Brano dato:
═══
Laddove, da un lato, quest'ultima ha invero il pregio di abbandonare le ossessioni, le vestigia e i modelli soliti della produzione dramedy italiana, scegliendo invece la via, quando non dell’improvvisazione, di una resa quanto più spontanea e naturale degli scambi (nel lessico, nella costruzione delle frasi, nelle intenzioni), dall’altro, è anche vero che Giulia Steigerwalt riesce, prima con una penna deliziosa e sensibile, nonostante la trattazione (di per sé aggraziata e fine) di temi “scomodi” quali la prostituzione e l’educazione sessuale, poi con una macchina da presa che segue, con grande attenzione, ogni gesto, smorfia, decisione, vizio, movimento dei propri protagonisti; a dar vita ad un racconto corale, vibrante di umanità, dolcezza e simpatia, che indaga le diverse sfaccettature ed età della natura umana, con tutte le sue contraddizioni, invenzioni, ipocrisie e complessità, e le sue gioie, i suoi segreti, i suoi attimi di pura e semplice logicità. Un racconto, impreziosito, a sua volta, da un cast azzeccatissimo di volti imperfetti e peculiari, più simile, in certi suoi momenti, ad una vera e propria ode al fascino della normalità, che riesce a restituire contemporaneamente passato (attraverso gli impliciti e sottintesi dell’immagine) e presente (attraverso, viceversa, l’intreccio e i coinvolgenti scambi di battute) di ogni suo personaggio.
═══
Dati forniti:

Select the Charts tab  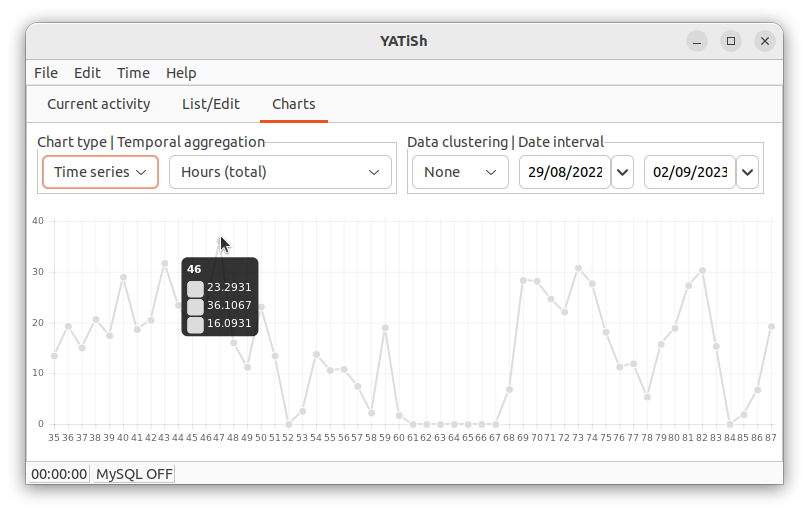pos(294,104)
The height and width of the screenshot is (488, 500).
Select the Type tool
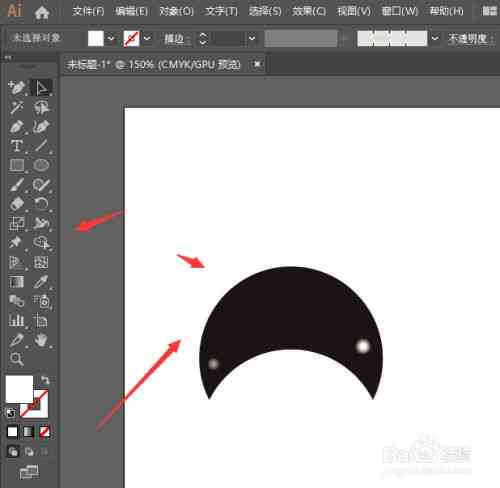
═══
Da fare A: Riassumi in due frasi il brano sul film di Giulia Steigerwalt.
Da fare B: Prosegui il brano sul film di Giulia Steigerwalt partendo da dove si ferma.

Risposta scritta A: Il brano apprezza che si lascino da parte i soliti modelli del dramedy italiano per dialoghi più spontanei e naturali, e che Giulia Steigerwalt, con una scrittura delicata e sensibile anche su temi come la prostituzione e l'educazione sessuale e con una macchina da presa attenta a ogni gesto dei personaggi, dia vita a un racconto corale pieno di umanità, dolcezza e simpatia. Questo racconto è arricchito da un cast molto azzeccato di volti imperfetti e particolari, sembra a tratti un'ode al fascino della normalità e riesce a restituire insieme il passato e il presente di ogni personaggio.

Risposta scritta B:
Settembre sono allora Francesca (una Barbara Ronchi folletto, estremamente singolare) e Debora (una Thony molto convincente, seppur un po’ troppo marginale). Due amiche, le cui rispettive vite matrimoniali sono ormai aride, spente, insignificanti, monotone, quando non, addirittura, vittime di continui tradimenti e bugie, che, quasi fosse un gesto di ribellione, iniziano una relazione sentimentale tra di loro, riscoprendo una parte, giovanile e scorretta, di loro stesse che avevano da tempo rinnegato.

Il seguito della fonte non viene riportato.